An additional feature is a nearly invisible touch switch to reset the d1 mini if it disconnects from your WiFi. The switch is also used to stop the RGB rainbow mode.
The switch itself is simply one wire connected to +3.3V and a second one to the analog input pin. If a finger touches both wires the analog pin detects a higher value which can be used to restart the controller and to stop the RGB mode. Heat two wires with a soldering iron and stick them through the base (first image).
Step 7: The Code and Control System
To connect the controller with the WiFi you need to open the code and fill in your WiFi name and password. Then upload the sketch and copy the link which will show up and paste it in your browser. It's important that the device is connected to the same WiFi network.
If you plug in the controller it will automatically connect to the network. As soon as the connection is online the lamp blinks three times.

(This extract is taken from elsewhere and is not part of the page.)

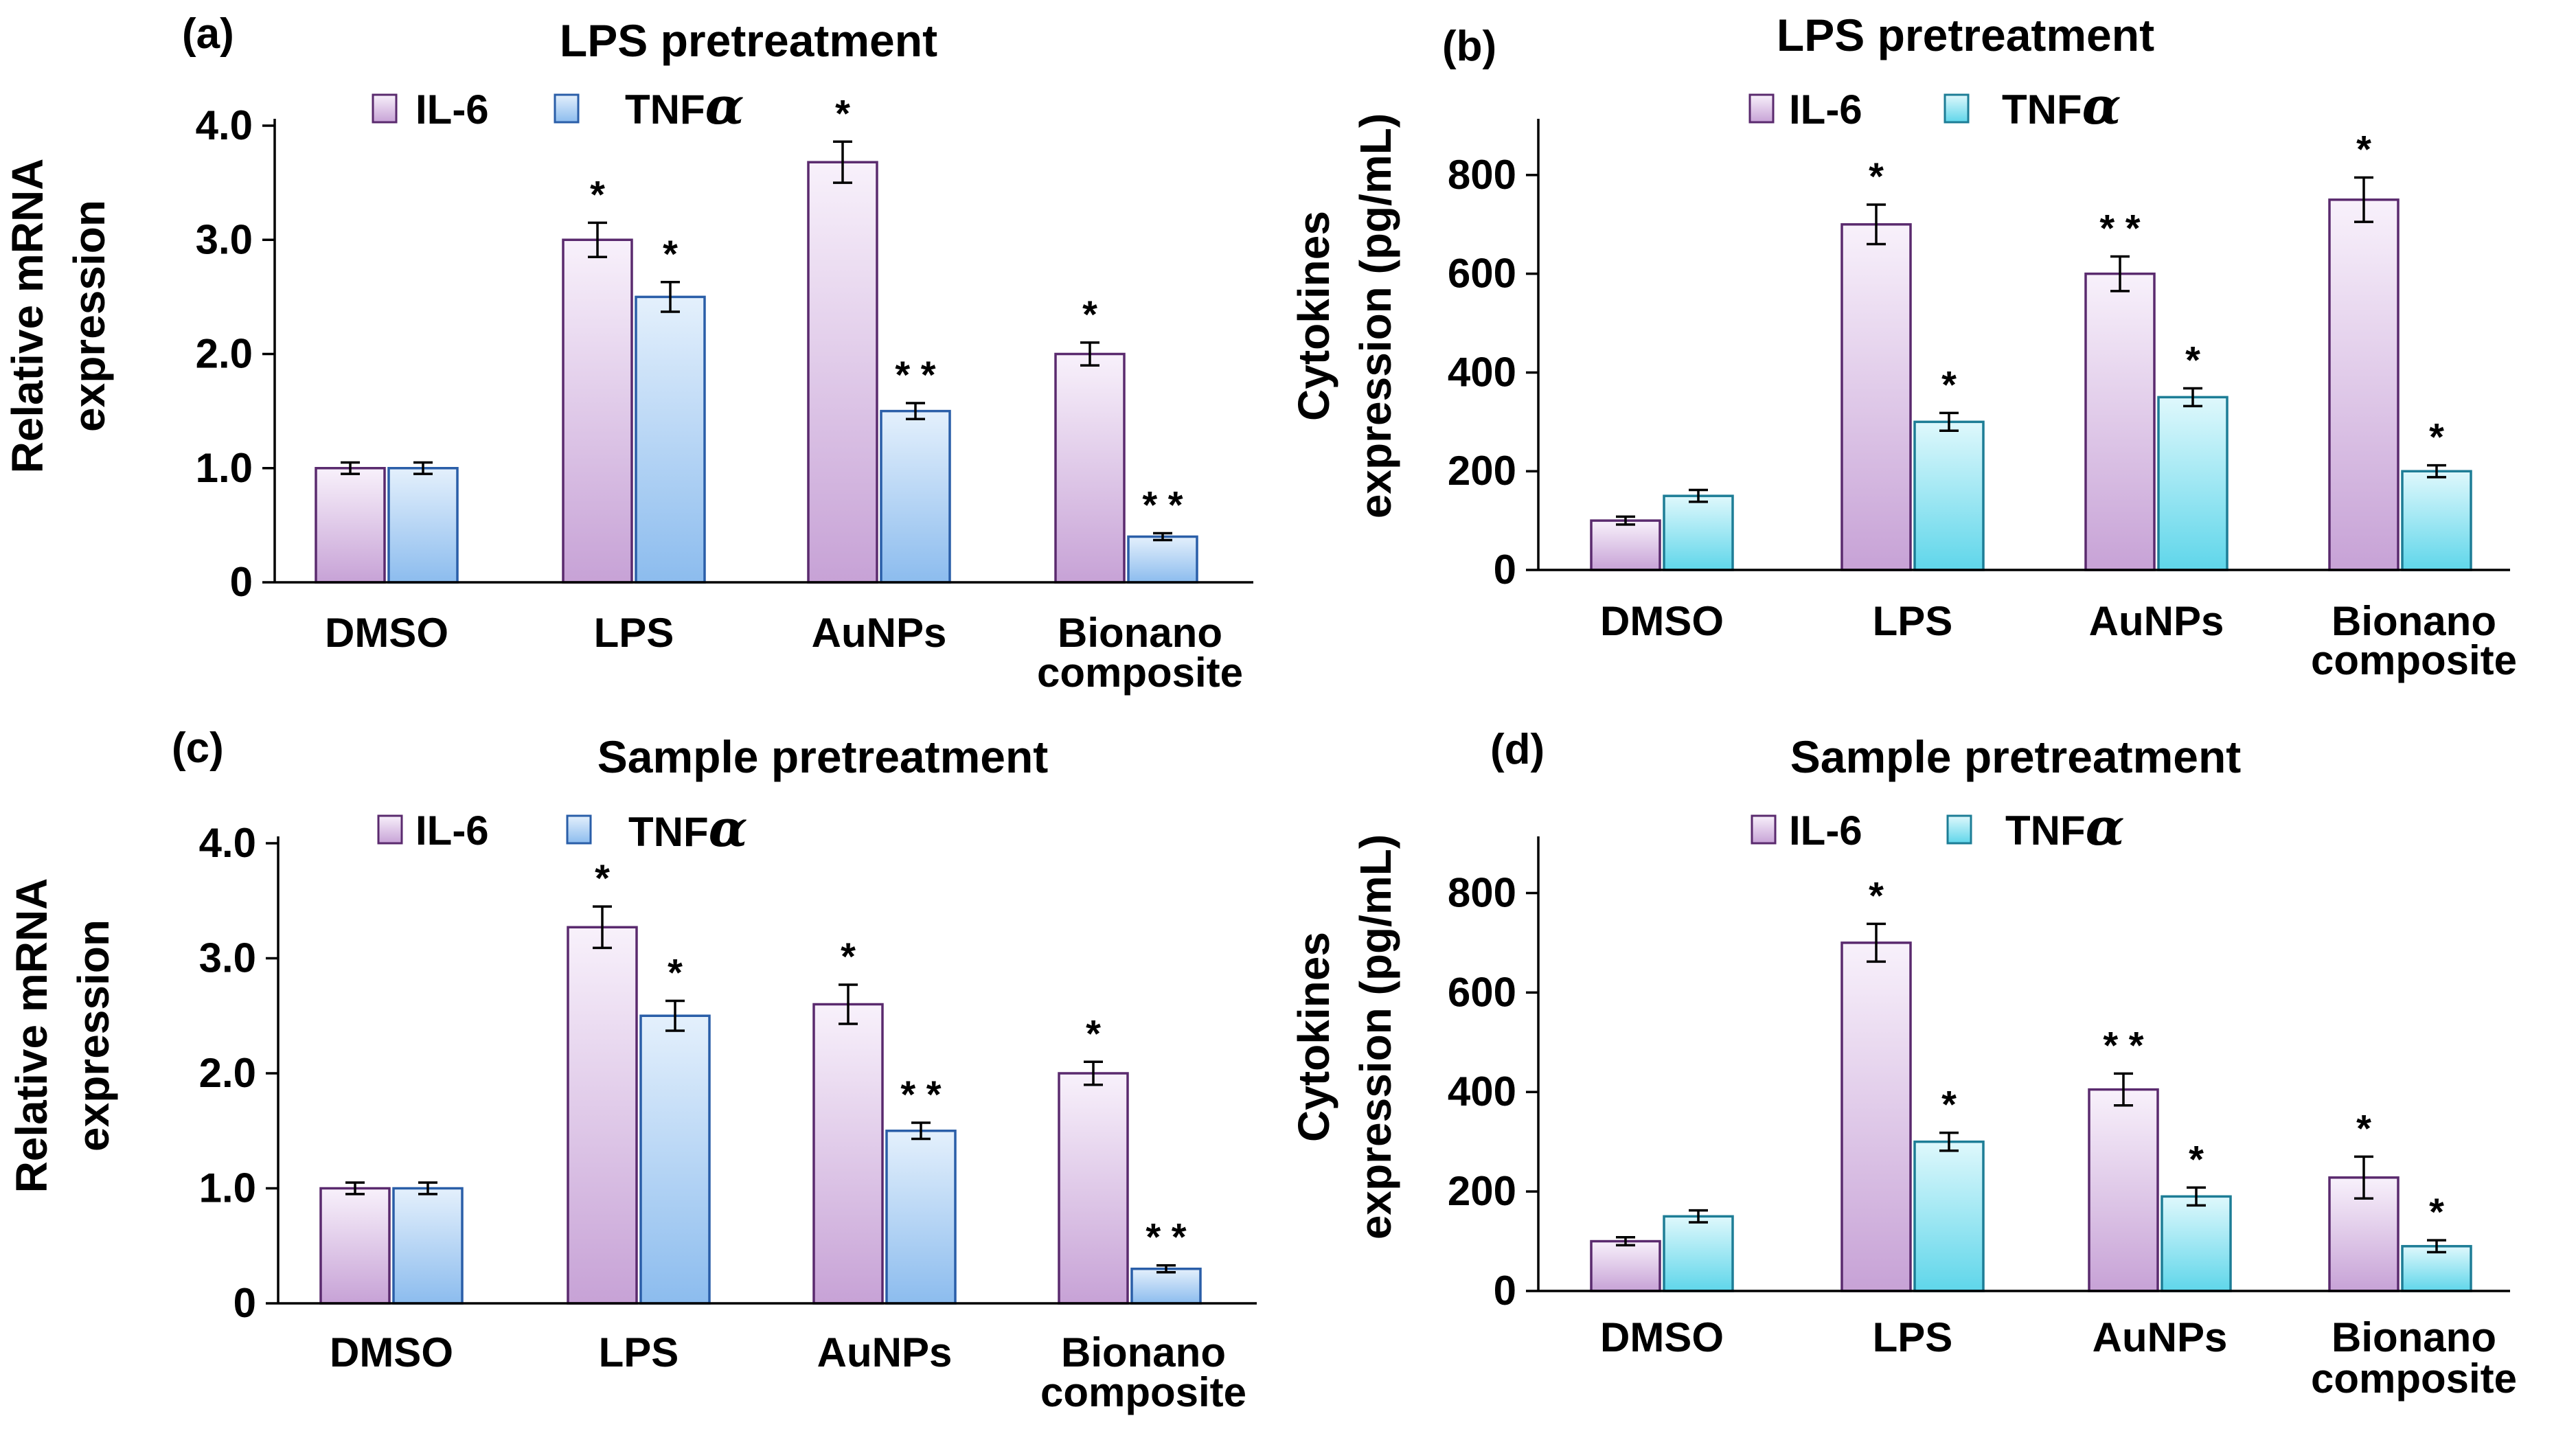  I want to click on y-axis-label: Cytokines expression (pg/mL), so click(1344, 1036).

To be honest I'm not very happy with my code because the whole WiFi topic is very new to me but I really wanted to use it for this project. If you have a better code I would be very happy to improve my own one with yours.
Step 8: Code Alternativ: "Blynk"
The fact that my code is far away from perfect this is a good alternative but requires to download the Blynk app.
If you want to use Blynk than upload the given code which is freely available on the internet. Open the sketch type in your WiFi name, password, and the authentification code Blynk gives you. But first, install the Blynk library with the library manager in the Arduino IDE. Then you can configure buttons, switches, and a lot more in the app.
The pin configuration is GP4 for red, GP5 for green, and GP3 for blue.
For the case of problems, you can reread everything here.